Es finden nun Produktionen statt, und der Saal wird vermietet. Der Verein selbst veranstaltet auch Konzerte, die laut Peter Schulze in „die besondere Akustik und Atmosphäre“ passen. 215 Mitglieder garantieren den laufenden Unterhalt. Nur damit aber lässt sich kaum an die große Tradition erinnern, die mit Radio Bremen und seinem berühmten Saal verbunden ist: Das sind vor allem die seit 1959 von Hans Otte ins Leben gerufenen Festivals „Pro Musica Antiqua“ und „Pro Musica Nova“, die 2001 durch den damaligen „Abwicklungsintendanten“ Heinz Glässgen (1999–2009) so sang- und klanglos verschwanden – in Bezug auf ihre weltweite Bedeutung eine einzigartige Peinlichkeit. Doch nun könnte sich das Blatt wieder wenden, denn drei Gruppen haben sich zusammengetan, um weiterzugeben und neu zu gestalten, was mal war: Der Verein, die Hochschule für Künste – vertreten durch die Professorin für Gambe Hille Perl – und Radio Bremen – vertreten durch die für mehrere Aufnahmen preisgekrönte Tonmeisterin Renate Wolters. Die beiden Damen sind die künstlerischen Leiterinnen eines neuen Festivals für Alte Musik, das zweijährlich stattfinden soll und nun zum zweiten Mal gut besucht in Szene ging. „Musicadia“ heißt es – „ein Kunstwort“, Schulze hat mal gegoogelt, und es gibt nichts dergleichen. Parallel dazu finden ebenfalls alle zwei Jahre die Tage für Neue Musik statt, die Marita Emigholz (Radio Bremen), Peter Schulze und Klaus Bernbacher verantworten: Damit macht der Verein die Erinnerung an die alten Festivals zu Leuchttürmen der Konzeption.   

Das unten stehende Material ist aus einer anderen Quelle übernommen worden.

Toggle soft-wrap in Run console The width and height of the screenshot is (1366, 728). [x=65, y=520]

Die Finanzen sind gering und es wird mit vielen Spenderhänden das gemacht, was alleine schon einmal gar nicht mehr gehen würde: Die Basis ist ehrenamtlicher Einsatz und die Begeisterung für die Idee, dass „weitergehen muss, was bei Otte angefangen hat“ (Renate Wolters). Und Hille Perl, als Kind und Jugendliche bei allen Konzerten damals, erinnert sich: „Das war ein persönlicher Stich ins Herz, als das vorbei war.“ Radio Bremen selbst war 2007 ins Faulenquartier umgezogen – unter für die Mitarbeiter zum Teil kaum zumutbaren Umständen.   

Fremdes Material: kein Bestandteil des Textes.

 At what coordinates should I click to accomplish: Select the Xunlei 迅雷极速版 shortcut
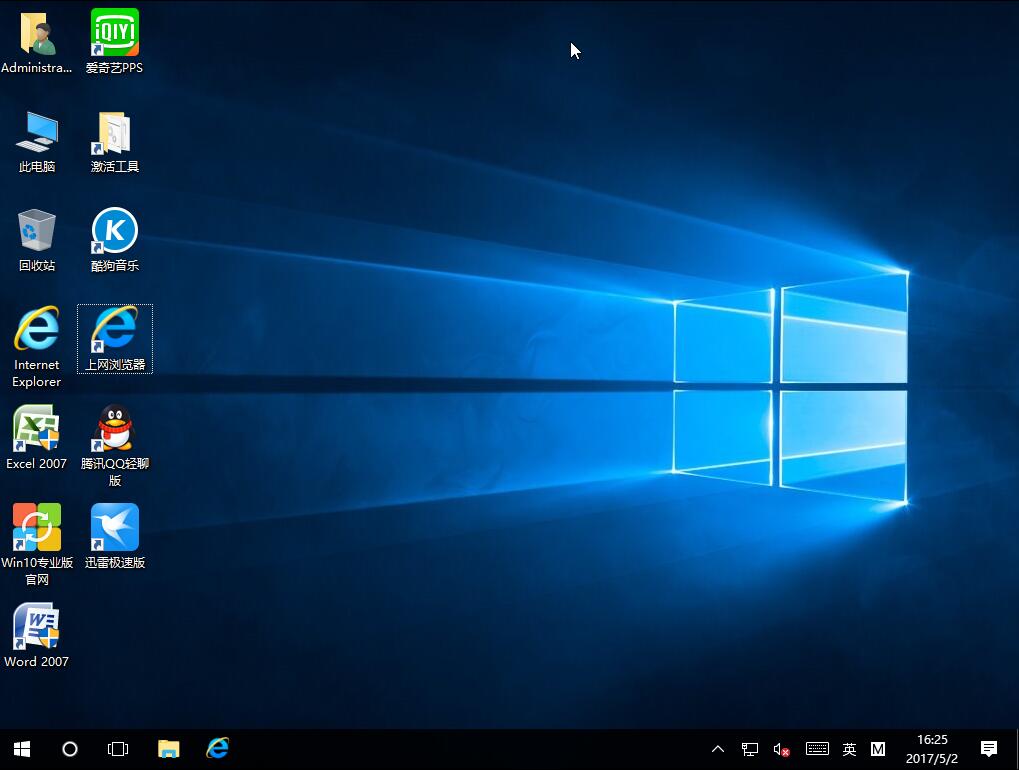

Als Wunder von der Weser wurde vor vielen Jahren einmal ein Fußballspiel von Werder Bremen bezeichnet, dann wurde der Dirigent Lawrence Renes im Alter von 32 Jahren zum GMD der Bremer Philharmoniker, auch das bezeichnete man im Zusammenhang mit der gelungenen Umwandlung des Philharmonischen Staatsorchesters in eine GmbH in der Stadt als Wunder von der Weser. Am besten aber passt dieser Titel zu dem Vorgang zur Rettung des Sendesaales mit seinen krimiartigen Phasen, der zudem in einem gerade erschienenen Buch von Irmela Körner mit Fotos und Texten bestens dokumentiert ist: „Sendesaal Bremen – Die Rettung eines Klang-Juwels“ ISBN 978-3-8378-1032-5. Euro 17,80 Edition Temmen.